* [Tasks for this exercise]
1. Which topics does the Overview in the astronomy course page below say the course covers? List every one.
2. Answer these questions from the astronomy course page below, one per line:
(a) What course number is given for the companion course?
(b) What does the page say is now arranged for the exams?
(c) In what order may the two courses be taken?
3. Pick up the astronomy course page below where it ends and continue it.

* [Article]
========================

Astronomy & Cosmology: Ph 110 Spring 2012

The rooms and times of both the final and the make-up exams are now arranged. Go to Examinations.

Main page

In this page: Overview, Logistics, Textbook, iClickers, Syllabus, Reading, Homework, Examinations, Grades, Learning Centers, Students with Disabilities, Observing, Astronomy on the Web.

Overview

The course covers the structure and evolution of stars, the properties of galaxies, and the past, present, and future of the Universe. The huge quantity of information now available is expanding all the time, so the emphasis of the course is on how astronomers know what they claim to know, and how confident they are of their claims.
The companion course, PH 109, describes the historical foundations of astronomy, and modern knowledge of our solar system and planets around other stars, and how they might have originated. The two courses are independent; if you wish to take both, they can be taken in either order or concurrently.

========================

* [Stored data]
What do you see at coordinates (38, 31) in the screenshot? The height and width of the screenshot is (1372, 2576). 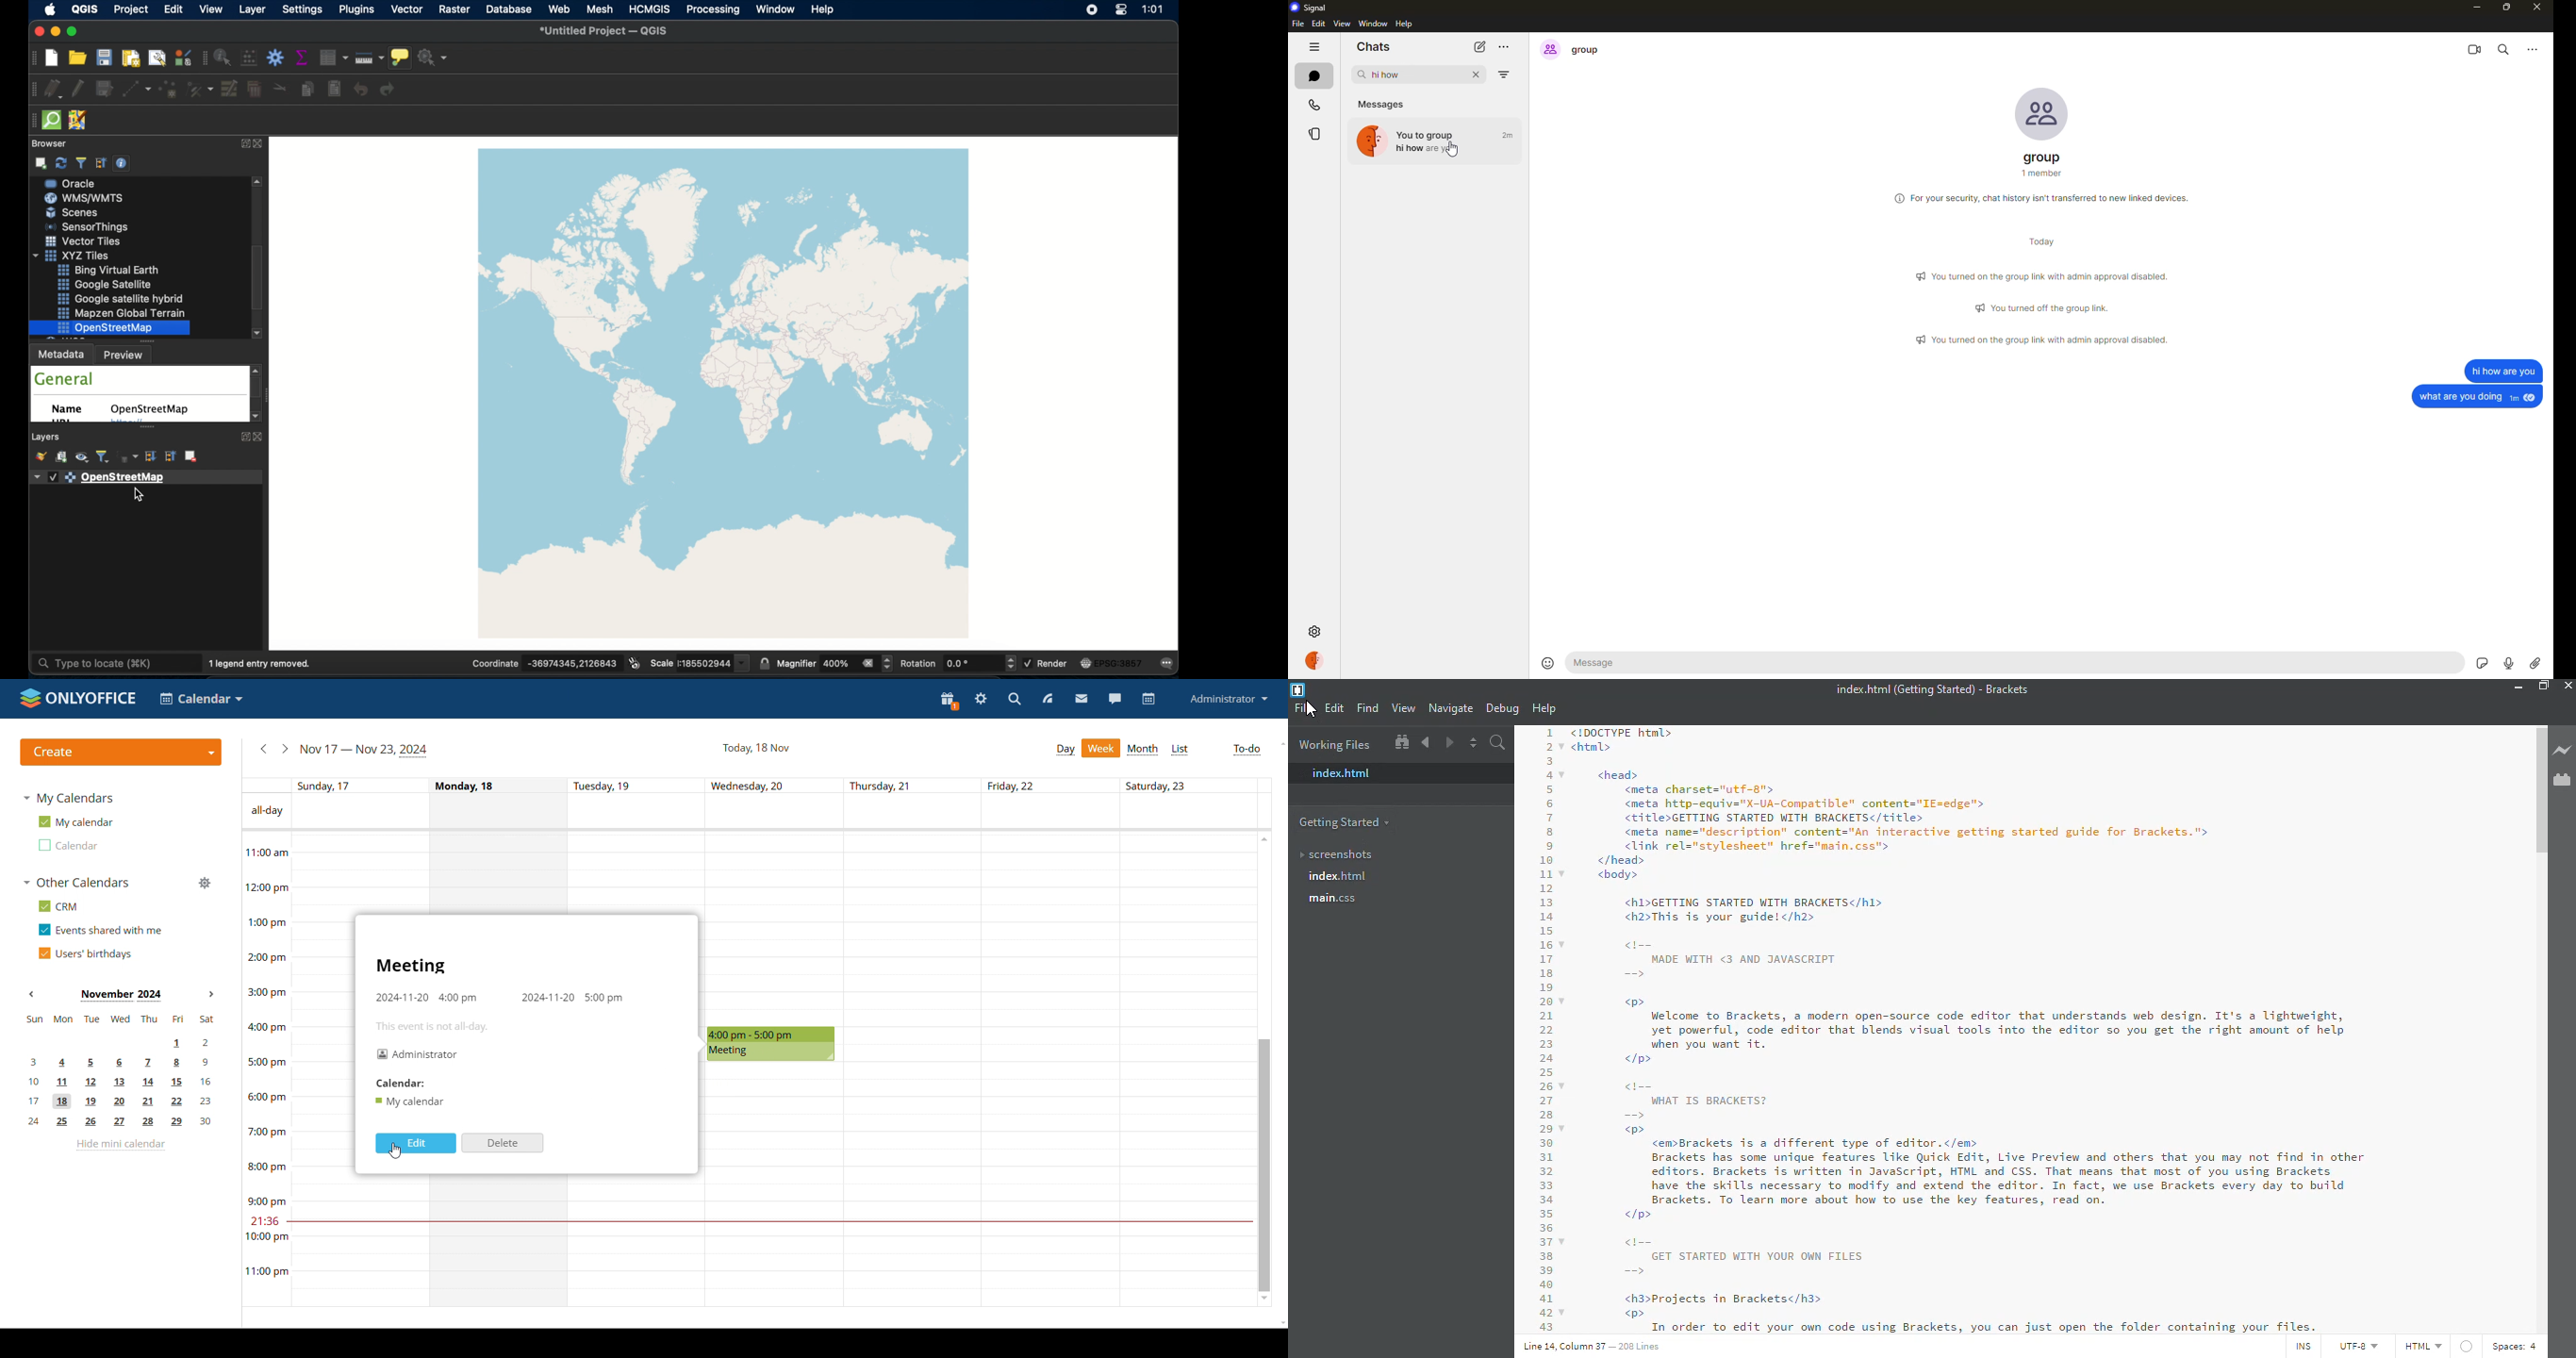 I see `close` at bounding box center [38, 31].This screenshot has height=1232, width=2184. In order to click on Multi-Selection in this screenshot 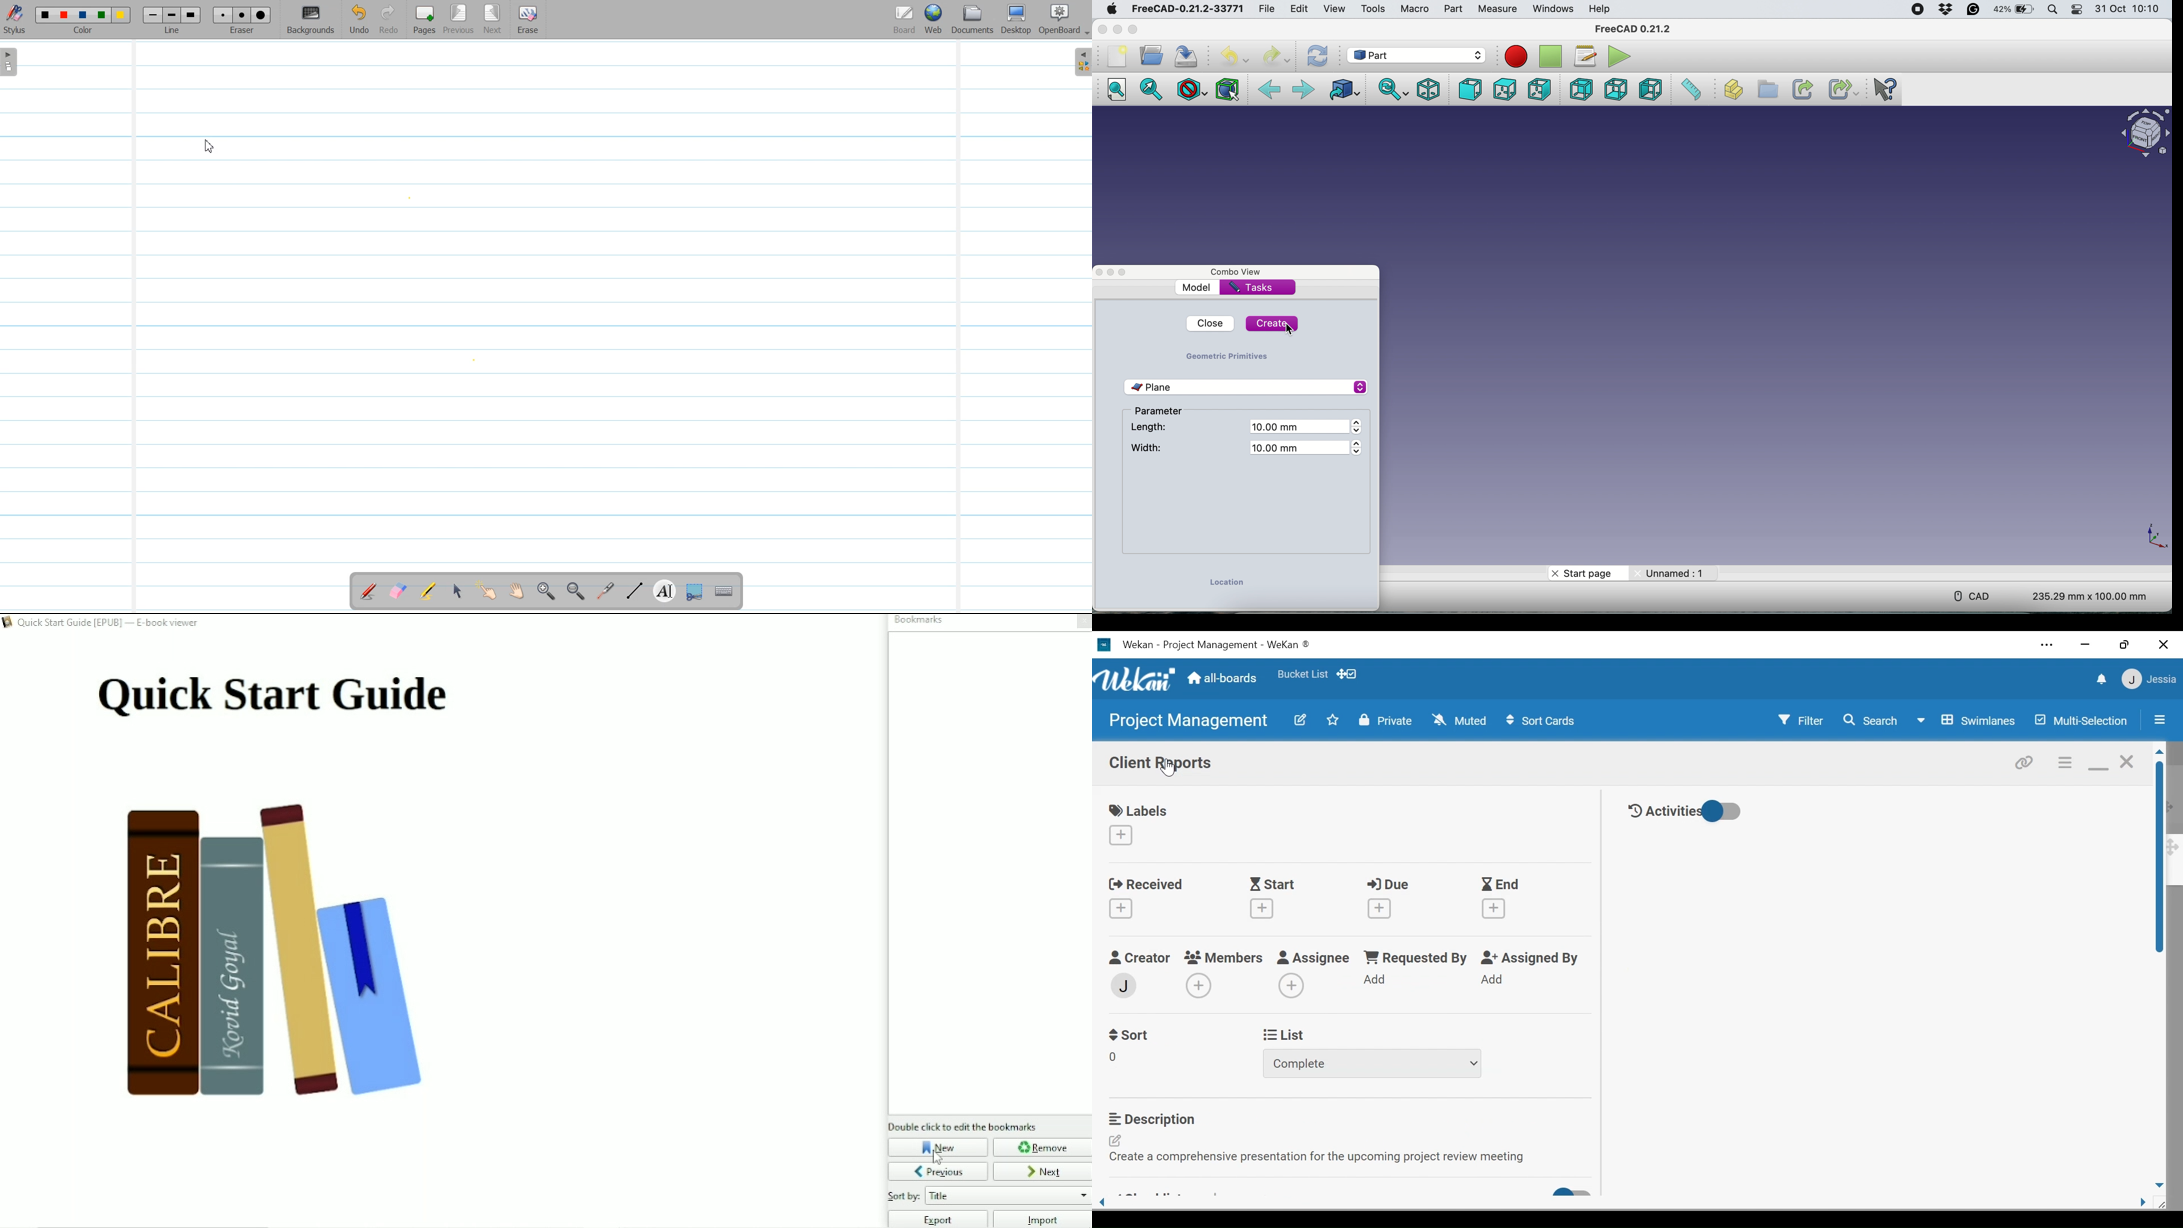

========================

* [Results of the exercise]
1.
- The structure and evolution of stars
- The properties of galaxies
- The past, present, and future of the Universe

2.
(a) PH 109
(b) The rooms and times of both the final and the make-up exams.
(c) In either order or concurrently.

3.
The 109/110 sequence is intended for non-science majors. There are no college-level prerequisites, but minimal high school math and science preparation are assumed. Students with college-level science & math credits should consider taking Ph 341/342 instead, which covers much of the same material as 109/110, but at a more advanced level.

Logistics

Lecturer The author of this page is the course lecturer, Dr. Jerry Sellwood.
Office Hour My office hour is Monday 3:20-4:40. I can be found in room 308 in the Physics & Astronomy Building, Busch Campus, telephone (732) 445-5500 xtn 5287. I am also available to offer help and answer questions for a few minutes just before or just after every class.
e-mail I prefer not to provide individual help with course material by e-mail - please ask in class or in my office hour. Questions on logistics not already on this web page etc. can be sent to me at sellwood_at_physics.rutgers.edu.
Classes Classes are held on Wednesdays, period 3 (11:30 am - 12:50 pm) and on Fridays, period 4 (1:10 - 2:30 pm) in room 123 of Scott Hall on College Avenue Campus.
Sakai I have created a course page in the Sakai system. Go to sakai.rutgers.edu and log in using your RUId and password. Click on the "Astronomy 110 Sp12 Sellwood" tab to enter the course site. If you have trouble logging in, please send e-mail to sellwood_at_physics.rutgers.edu. All homework assignments, lecture notes, practice exams, scores, and important information about the course will be posted there, so check it regularly.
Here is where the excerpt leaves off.